Kohn says in the article, "Back in 1959, public education critic John Holt
wrote..."

John (who was in 1959 still a schools critic, not yet a homeschool advocate)
always made it a point to clarify that he wasn't writing just about public
schools, or just about schools for mostly poor or minority kids.

In fact, if the quote comes from his earliest book, How Children Fail (and
I'm almost certain it does), one strength of that book is that it isn't a
theoretical one, but started out as a diary John kept while teaching at a
highly regarded private school for mostly white, mostly fairly well-off
kids.

One of my favorite passages in How Children Fail is about the fifth-grader
who doesn't want her classmates to think her stupid during a game of Twenty
Questions in which the category is "Countries."

She doesn't understand why it makes little sense to guess a country early in
the game (rather than narrowing down the options by asking something like,
"Is it in the Western Hemisphere?"). But she knows that if she guesses, her
classmates will hiss at her, "Don't guess!" So she chooses to ask, "Is it
shaped like a boot?" instead of "Is it Italy?"
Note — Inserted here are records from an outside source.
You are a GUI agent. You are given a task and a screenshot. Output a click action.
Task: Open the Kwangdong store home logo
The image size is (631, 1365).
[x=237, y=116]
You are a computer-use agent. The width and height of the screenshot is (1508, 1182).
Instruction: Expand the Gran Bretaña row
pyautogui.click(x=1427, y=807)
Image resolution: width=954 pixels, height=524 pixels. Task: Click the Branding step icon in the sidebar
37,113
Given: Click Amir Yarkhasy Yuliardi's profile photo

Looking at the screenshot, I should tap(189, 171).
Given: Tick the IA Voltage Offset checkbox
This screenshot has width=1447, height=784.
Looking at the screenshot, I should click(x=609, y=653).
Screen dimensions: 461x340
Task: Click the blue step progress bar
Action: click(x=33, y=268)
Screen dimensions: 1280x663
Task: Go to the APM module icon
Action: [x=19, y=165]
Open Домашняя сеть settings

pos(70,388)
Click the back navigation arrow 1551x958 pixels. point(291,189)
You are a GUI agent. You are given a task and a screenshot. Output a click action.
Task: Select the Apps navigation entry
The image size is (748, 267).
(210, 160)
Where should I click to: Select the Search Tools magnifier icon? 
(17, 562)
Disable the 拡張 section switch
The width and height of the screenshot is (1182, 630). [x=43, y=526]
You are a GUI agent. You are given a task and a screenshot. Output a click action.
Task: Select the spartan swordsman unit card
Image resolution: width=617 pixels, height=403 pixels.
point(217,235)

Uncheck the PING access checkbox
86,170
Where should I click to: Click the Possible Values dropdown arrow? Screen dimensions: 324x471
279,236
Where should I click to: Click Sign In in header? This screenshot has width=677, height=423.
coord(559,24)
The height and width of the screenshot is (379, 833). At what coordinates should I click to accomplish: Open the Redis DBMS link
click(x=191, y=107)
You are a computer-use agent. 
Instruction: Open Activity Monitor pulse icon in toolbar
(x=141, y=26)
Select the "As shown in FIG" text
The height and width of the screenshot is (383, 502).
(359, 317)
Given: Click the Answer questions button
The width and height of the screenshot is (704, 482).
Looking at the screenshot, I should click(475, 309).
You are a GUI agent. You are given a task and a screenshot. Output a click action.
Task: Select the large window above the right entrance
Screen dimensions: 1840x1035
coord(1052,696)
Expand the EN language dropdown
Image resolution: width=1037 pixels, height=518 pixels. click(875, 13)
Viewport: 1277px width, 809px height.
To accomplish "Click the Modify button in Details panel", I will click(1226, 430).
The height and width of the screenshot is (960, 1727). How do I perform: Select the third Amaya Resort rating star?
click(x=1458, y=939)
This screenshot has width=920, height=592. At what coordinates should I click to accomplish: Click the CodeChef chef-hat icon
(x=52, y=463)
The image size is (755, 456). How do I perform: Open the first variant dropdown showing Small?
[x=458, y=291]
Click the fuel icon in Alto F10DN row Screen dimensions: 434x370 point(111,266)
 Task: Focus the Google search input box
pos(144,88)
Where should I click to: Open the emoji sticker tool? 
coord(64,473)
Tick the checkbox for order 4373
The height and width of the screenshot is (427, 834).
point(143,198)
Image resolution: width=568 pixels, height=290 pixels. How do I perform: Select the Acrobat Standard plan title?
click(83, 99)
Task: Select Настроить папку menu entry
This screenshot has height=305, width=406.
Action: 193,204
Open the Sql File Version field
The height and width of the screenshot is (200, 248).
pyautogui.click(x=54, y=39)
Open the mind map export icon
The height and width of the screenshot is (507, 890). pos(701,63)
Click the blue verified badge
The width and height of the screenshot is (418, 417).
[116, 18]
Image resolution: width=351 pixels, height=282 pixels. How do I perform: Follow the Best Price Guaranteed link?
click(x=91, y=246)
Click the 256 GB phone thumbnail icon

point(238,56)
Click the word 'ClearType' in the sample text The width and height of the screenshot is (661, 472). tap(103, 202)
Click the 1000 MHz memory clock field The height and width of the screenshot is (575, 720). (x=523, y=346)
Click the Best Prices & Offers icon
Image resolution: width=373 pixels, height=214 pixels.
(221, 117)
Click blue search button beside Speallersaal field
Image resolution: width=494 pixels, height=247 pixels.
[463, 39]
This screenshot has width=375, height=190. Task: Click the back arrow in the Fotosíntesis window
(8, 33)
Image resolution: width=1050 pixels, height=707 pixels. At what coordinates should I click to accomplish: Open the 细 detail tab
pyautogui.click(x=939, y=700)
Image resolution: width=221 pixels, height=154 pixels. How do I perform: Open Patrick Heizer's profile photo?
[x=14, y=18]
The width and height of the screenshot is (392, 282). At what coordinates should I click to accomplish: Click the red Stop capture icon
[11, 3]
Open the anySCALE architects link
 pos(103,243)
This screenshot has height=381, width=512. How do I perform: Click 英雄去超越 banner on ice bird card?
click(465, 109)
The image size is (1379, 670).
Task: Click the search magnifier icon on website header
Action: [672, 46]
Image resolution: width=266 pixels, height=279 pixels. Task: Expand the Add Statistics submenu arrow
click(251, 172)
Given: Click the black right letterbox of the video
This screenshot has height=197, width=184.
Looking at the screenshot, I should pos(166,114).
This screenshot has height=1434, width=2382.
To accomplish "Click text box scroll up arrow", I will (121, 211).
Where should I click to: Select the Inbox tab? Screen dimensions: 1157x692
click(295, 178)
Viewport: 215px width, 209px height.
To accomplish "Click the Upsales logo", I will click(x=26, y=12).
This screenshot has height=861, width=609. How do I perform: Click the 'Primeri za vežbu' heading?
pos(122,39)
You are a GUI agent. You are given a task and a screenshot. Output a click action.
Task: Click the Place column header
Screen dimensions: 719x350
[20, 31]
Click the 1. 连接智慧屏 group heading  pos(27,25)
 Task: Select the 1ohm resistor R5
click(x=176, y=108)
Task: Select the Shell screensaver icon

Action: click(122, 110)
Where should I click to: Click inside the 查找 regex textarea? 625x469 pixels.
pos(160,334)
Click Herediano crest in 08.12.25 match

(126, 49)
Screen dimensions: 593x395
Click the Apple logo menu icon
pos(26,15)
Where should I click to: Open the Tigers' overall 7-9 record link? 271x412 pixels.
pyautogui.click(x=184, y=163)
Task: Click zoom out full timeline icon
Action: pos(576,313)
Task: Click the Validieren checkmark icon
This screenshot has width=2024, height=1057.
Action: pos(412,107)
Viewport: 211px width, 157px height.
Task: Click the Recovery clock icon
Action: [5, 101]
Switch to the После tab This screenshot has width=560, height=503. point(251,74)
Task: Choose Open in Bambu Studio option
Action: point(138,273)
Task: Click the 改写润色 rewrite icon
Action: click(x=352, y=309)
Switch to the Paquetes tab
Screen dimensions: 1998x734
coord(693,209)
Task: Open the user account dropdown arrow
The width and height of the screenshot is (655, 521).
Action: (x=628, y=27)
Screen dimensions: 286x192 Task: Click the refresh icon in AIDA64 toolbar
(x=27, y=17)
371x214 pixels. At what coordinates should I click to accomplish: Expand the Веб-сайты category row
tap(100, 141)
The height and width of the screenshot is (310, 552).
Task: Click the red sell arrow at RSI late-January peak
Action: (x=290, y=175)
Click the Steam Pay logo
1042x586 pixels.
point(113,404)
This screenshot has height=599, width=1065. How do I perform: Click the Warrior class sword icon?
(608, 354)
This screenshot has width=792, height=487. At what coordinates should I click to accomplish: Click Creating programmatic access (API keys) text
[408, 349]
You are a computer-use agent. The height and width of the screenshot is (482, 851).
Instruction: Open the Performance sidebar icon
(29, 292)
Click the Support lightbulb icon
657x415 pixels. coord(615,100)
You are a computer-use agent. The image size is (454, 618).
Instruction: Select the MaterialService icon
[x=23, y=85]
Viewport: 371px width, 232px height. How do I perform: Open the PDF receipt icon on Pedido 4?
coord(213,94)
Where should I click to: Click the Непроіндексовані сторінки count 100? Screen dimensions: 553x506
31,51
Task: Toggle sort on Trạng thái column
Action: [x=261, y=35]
This is a tactic that John came to call "the disguised guess." The girl's
intellectual efforts in school are focused not on finding the answers to
intellectual questions, but on devising the strategies that will protect her
from shame.

This is the way it is for most kids in most schools, though we adults are
mostly blind to it.

John started keeping the diary that eventually became the book How Children
Fail in order to figure out, among other things, why many of his students
struggled in school; why even the ones who didn't struggle were unable to
remember what they had supposedly learned in order to get their good grades;
why those who did remember the material couldn't apply it to anything
practical; and why kids generally seemed smarter outside of school than in.

As a homeschooler (really an unschooler) who worked for Holt
Associates/Growing Without Schooling about twenty years ago, I like Alfie
Kohn's work and I think he picked a good quote for this article. But I don't
want John's work to be confused with that of many other school reformers.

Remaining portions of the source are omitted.